*STATED GOAL:* Copy out the material below with each "pixels" replaced by "px" and everything else kept the same. Leave the pictures out of your answer.

══════════

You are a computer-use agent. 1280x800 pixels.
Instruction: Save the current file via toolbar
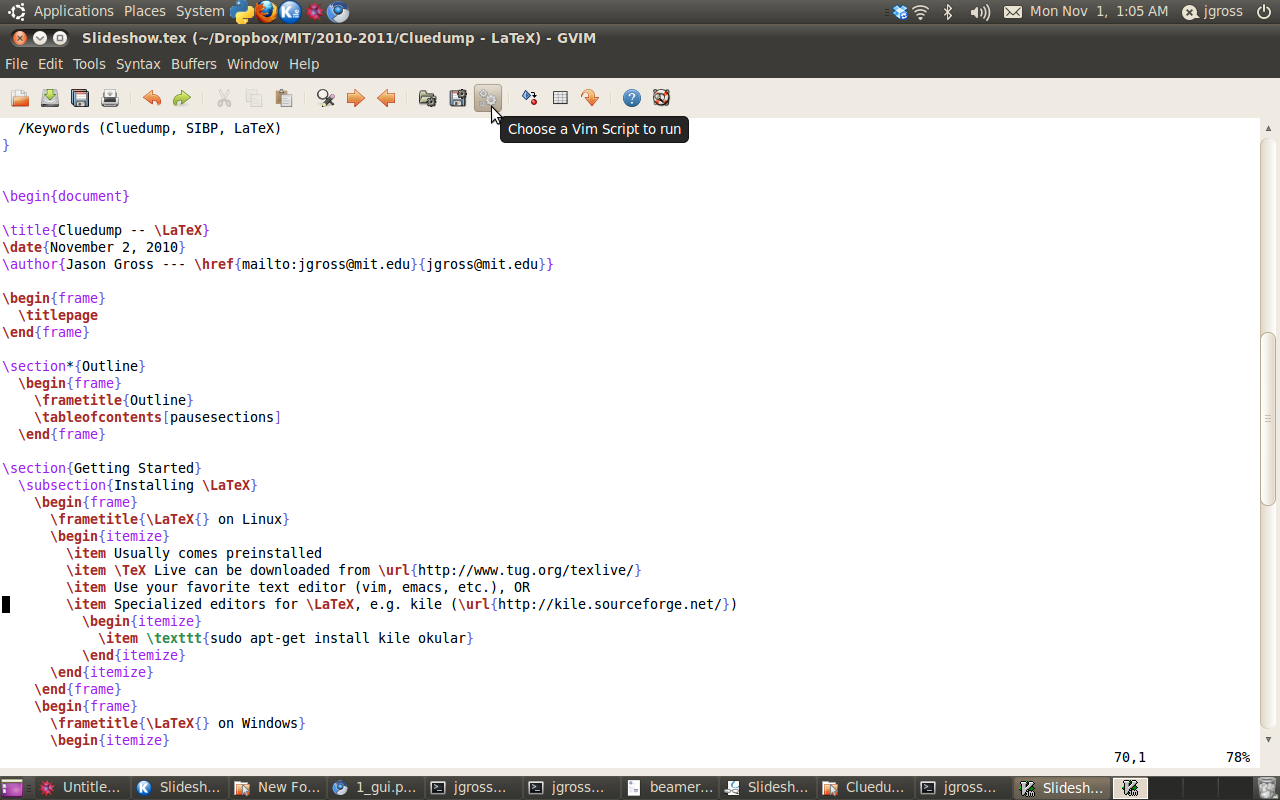click(50, 98)
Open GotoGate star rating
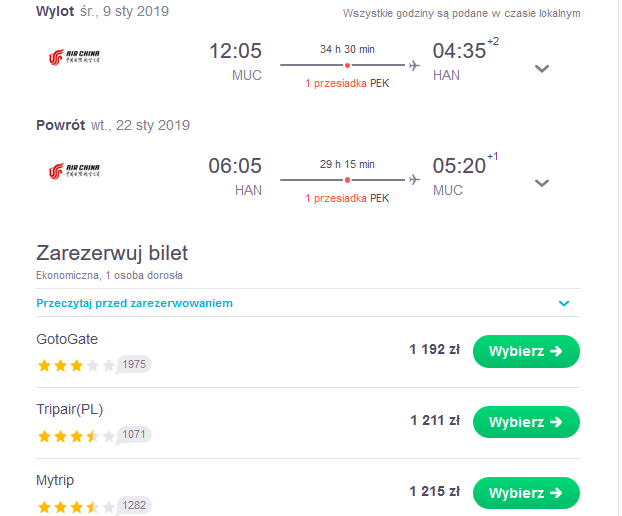 click(x=76, y=365)
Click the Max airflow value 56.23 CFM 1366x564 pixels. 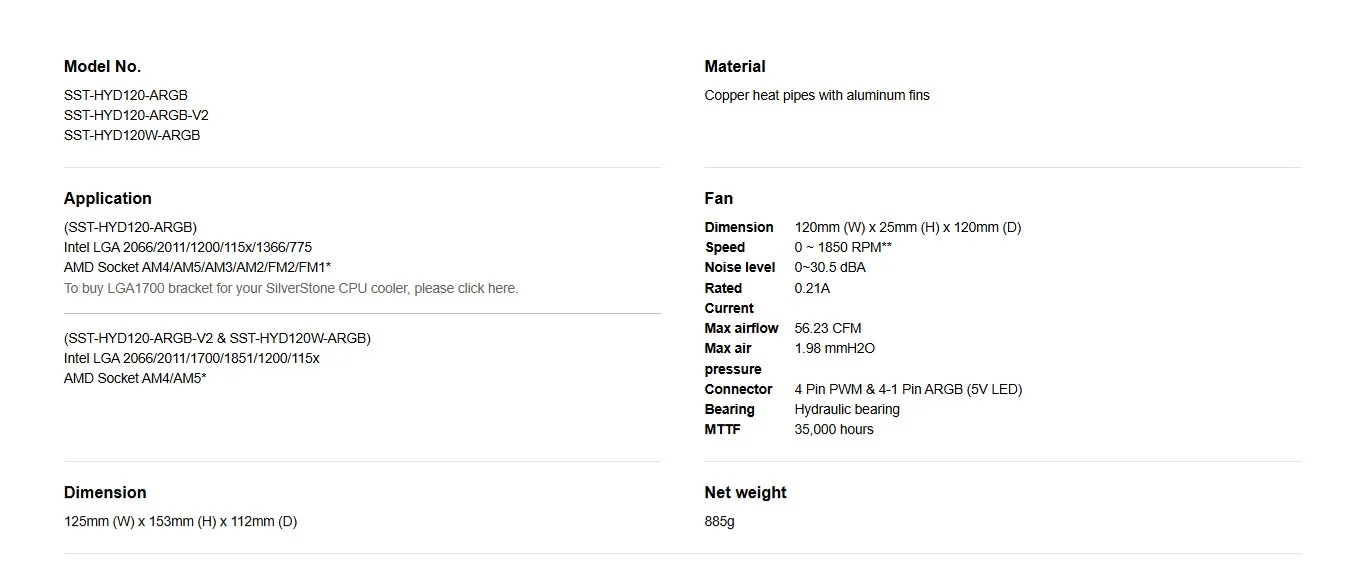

══════════

*COMPLETED TASK:*
You are a computer-use agent. 1280x800 px.
Instruction: Save the current file via toolbar
click(50, 98)
Open GotoGate star rating
 click(x=76, y=365)
Click the Max airflow value 56.23 CFM 1366x564 px. 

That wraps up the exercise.